Please select a topic below:
- Am I eligible to receive benefits?
- How do I apply for benefits in New Jersey?
- How much will I receive?
- How long will I receive these benefits for?
- After I start receiving benefits, what do I have to do to remain eligible?
- I was turned down for benefits. How do I appeal this decision?
- More information on New Jersey's unemployment insurance laws
1. Am I eligible to receive benefits?
You must be unemployed through no fault of your own, and you must have earned sufficient wages in your base period (the first 4 of the last 5 completed calendar quarters before the start date of your claim, or alternatively the last 4 quarters for some). Also, you must be able and available for full-time work.
2. How do I apply for benefits in New Jersey?
You can apply online, or over the phone at 1-888-795-6672..

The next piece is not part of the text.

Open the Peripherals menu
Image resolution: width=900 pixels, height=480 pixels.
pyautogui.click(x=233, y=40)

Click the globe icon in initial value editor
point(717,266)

3. How much will I receive?
The amount will be 60% of the average weekly wage you were paid during your base period, up to the maximum amount payable. For an estimate use the Labor and Workforce Department's Benefits Estimator.

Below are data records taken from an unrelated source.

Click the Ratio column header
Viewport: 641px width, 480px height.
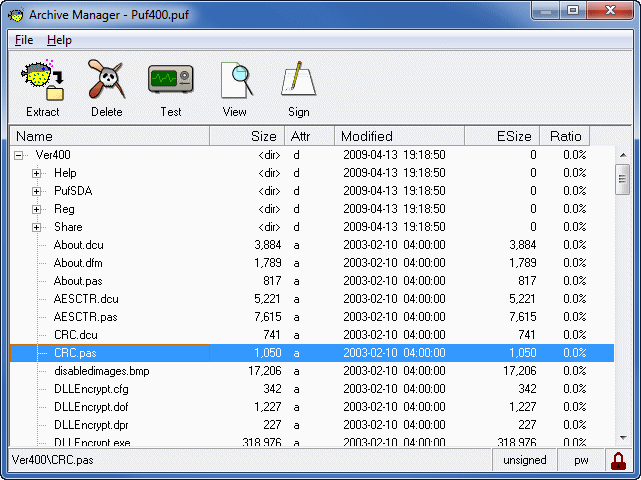click(x=565, y=136)
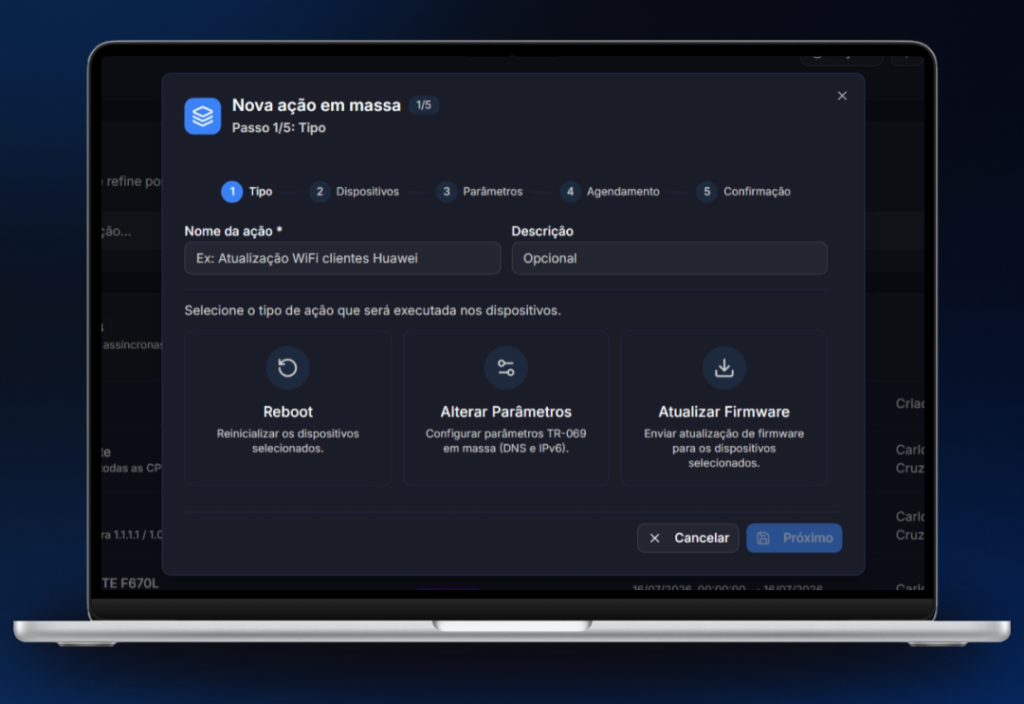1024x704 pixels.
Task: Click the save icon in Próximo button
Action: point(763,538)
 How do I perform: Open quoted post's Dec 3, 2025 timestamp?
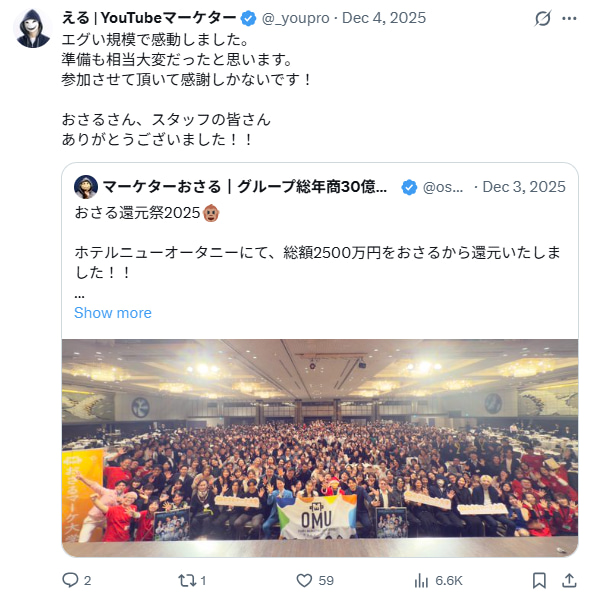524,187
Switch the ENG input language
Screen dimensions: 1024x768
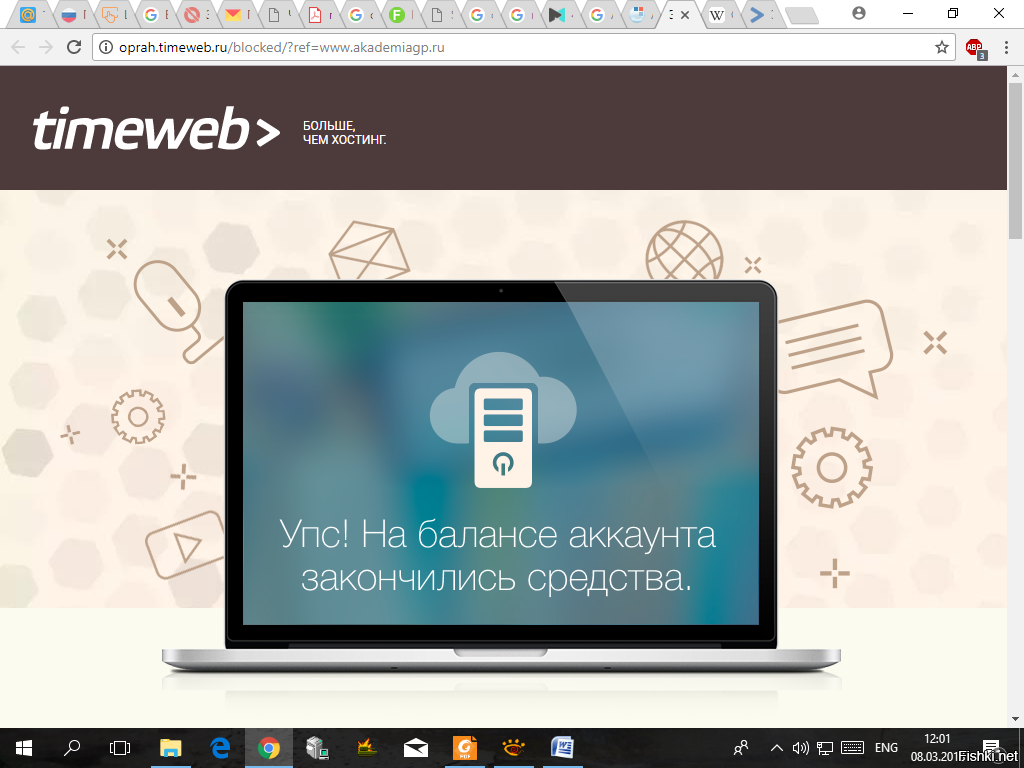tap(886, 748)
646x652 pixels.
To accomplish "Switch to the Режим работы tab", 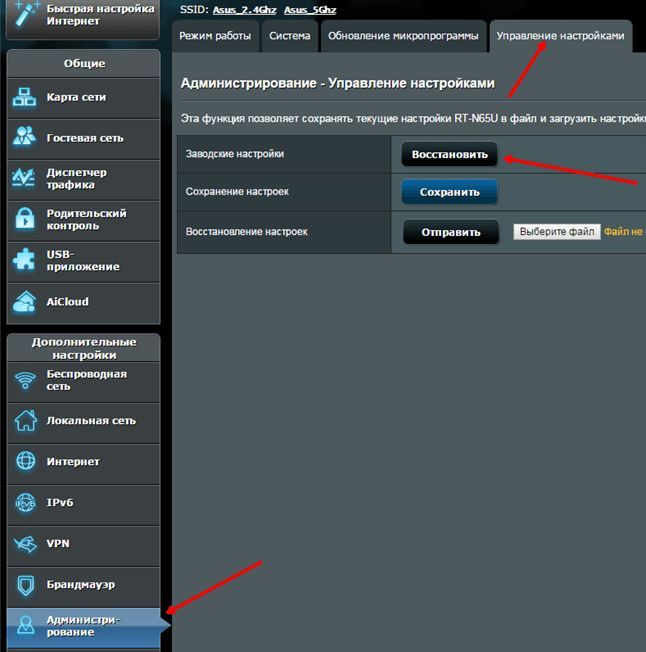I will tap(215, 36).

4. How long will I receive these benefits?
The length of time that you will receive benefits is also based on how much you made during the base period, but not more than 26 weeks.
5. After I start receiving benefits, what do I have to do to remain eligible?

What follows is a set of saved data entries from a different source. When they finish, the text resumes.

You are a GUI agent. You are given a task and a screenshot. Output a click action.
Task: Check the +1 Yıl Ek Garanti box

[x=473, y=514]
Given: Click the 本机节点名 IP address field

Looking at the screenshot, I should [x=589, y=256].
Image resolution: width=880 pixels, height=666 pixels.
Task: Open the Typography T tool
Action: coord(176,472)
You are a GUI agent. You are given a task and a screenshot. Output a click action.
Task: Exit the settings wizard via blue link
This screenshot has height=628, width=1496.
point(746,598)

Claimants who file for unemployment benefits may be directed to register for work with the One-Stop Career Center. You will not be directed to register if you are scheduled to return to work within 8 weeks or normally obtain work through a union hiring hall. You must keep all scheduled appointments, and you must continue to file weekly. Also, you must continue to be able and available for full-time work. You must actively seek employment, while keeping a record of your work search activities using the Work Search Record. To be actively seeking work, you must contact three employers each week you file for benefits. Finally, you must accept suitable work.
6. I was turned down for benefits. How do I appeal this decision?
You must appeal within 7 days of the delivery, or within 10 days of the mailing, of the decision for denial. You may appeal by mail or by fax to the address shown on the determination. Also, you must keep filing your weekly claims regularly because you will only be paid for weeks you filed if you win your appeal.